Proxima Centauri is our nearest neigbour star, a red dwarf about 4.24 light-years from the Sun, inside the G-cloud, in the constellation of Centaurus (according Wikipedia). This star is very likely part of a triple star system with Alpha Centauri A and B. Its orbital period may be greater than 500,000 years.
Palereddot.org thinks there might be a small planet orbiting our Proxima Centauri. They will observe the star for two months with the planet hunting machine HARPS and two networks of smaller telescopes (January 2016). Palereddot.org will feature articles from prominent scientists worldwide discussing extrasolar planets, the search for life beyond Earth, instruments and plans, and what they think about life, the universe and everything else… To be continued ...

"Carl Sagan lived at a time when the optimists among us hoped that maybe one out of a hundred stars might have a planet of some sort in orbit around it. His famous reference to the Earth as a pale blue dot hinted at the likely fragility of life in the Milky Way galaxy, life quite possibly confined to a single refuge in the immense void of an otherwise uncaring and oblivious universe. We now know that nearly every star we can see in the night sky has at least one planet, and that a goodly fraction of those are likely to be rocky worlds orbiting close enough to their suns to be warm and perhaps inhabitable. The search for a habitable world around Proxima Centauri is the natural outgrowth of the explosion in knowledge about exoplanets that human beings have achieved in just the last two decades of the million-odd years of our existence as a unique species on Earth. If Pale Red Dots are in orbit around Proxima, we are confident we will find them, whether they are habitable or not." - Alan Boss at Palereddot.org.

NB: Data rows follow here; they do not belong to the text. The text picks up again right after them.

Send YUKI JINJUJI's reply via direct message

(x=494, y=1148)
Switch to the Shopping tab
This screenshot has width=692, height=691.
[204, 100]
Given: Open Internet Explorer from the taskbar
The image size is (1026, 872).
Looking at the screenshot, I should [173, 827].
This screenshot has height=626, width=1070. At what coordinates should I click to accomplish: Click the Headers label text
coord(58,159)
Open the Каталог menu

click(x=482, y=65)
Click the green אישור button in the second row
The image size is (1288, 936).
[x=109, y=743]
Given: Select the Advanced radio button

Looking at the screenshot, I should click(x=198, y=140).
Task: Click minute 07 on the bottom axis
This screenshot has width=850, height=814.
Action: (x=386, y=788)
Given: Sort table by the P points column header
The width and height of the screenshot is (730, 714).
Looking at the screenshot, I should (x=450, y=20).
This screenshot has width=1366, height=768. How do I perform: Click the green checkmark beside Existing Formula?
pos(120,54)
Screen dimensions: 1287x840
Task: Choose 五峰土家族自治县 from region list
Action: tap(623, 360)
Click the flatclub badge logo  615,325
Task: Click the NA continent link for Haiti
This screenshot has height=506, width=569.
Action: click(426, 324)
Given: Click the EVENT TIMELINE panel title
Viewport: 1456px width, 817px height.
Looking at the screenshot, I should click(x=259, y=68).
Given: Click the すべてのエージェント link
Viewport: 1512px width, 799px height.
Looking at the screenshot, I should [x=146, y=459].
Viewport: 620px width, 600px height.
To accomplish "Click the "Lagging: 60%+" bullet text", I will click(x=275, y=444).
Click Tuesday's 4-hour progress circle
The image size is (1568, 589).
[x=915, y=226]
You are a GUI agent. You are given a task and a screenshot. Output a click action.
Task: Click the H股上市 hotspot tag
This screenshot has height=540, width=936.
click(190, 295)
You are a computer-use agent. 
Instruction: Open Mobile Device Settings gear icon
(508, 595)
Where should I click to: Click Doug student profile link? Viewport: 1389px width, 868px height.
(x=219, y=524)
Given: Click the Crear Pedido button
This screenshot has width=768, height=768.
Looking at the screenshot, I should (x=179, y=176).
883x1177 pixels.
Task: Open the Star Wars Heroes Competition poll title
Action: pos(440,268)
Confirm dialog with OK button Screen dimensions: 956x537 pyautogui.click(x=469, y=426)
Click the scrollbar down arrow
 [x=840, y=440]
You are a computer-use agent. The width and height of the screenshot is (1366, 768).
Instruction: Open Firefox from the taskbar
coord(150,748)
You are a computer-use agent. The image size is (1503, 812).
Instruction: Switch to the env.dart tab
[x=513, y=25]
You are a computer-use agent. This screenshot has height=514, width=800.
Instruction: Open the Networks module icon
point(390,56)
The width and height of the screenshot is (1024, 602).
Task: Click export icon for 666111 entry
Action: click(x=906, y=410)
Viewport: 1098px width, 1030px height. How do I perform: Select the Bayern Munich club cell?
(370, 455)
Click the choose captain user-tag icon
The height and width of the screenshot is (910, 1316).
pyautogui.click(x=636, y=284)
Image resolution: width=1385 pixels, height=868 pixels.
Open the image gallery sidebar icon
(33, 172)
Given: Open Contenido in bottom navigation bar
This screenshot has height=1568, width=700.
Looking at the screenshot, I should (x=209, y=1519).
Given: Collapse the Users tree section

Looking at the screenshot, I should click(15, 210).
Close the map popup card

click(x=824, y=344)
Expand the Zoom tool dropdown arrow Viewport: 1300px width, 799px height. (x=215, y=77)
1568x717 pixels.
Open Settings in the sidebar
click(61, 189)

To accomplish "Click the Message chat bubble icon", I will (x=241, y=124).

Proxima Centauri by Hubble. Courtesy: ESA.

"Although it looks bright through the eye of the Hubble Space Telescope, as you might expect from the nearest star to the solar system, Proxima Centauri is not visible to the naked eye. Its average luminosity is very low, and it is quite small compared to other stars, at only about an eighth of the mass of the Sun. These observations were taken using Hubble's Wide Field and Planetary Camera 2 (WFPC2) in 1996. Proxima Centauri is actually part of a triple star system — its two companions, Alpha Centauri A and B, lie out of frame." (Hubblesite.org, November 1, 2013).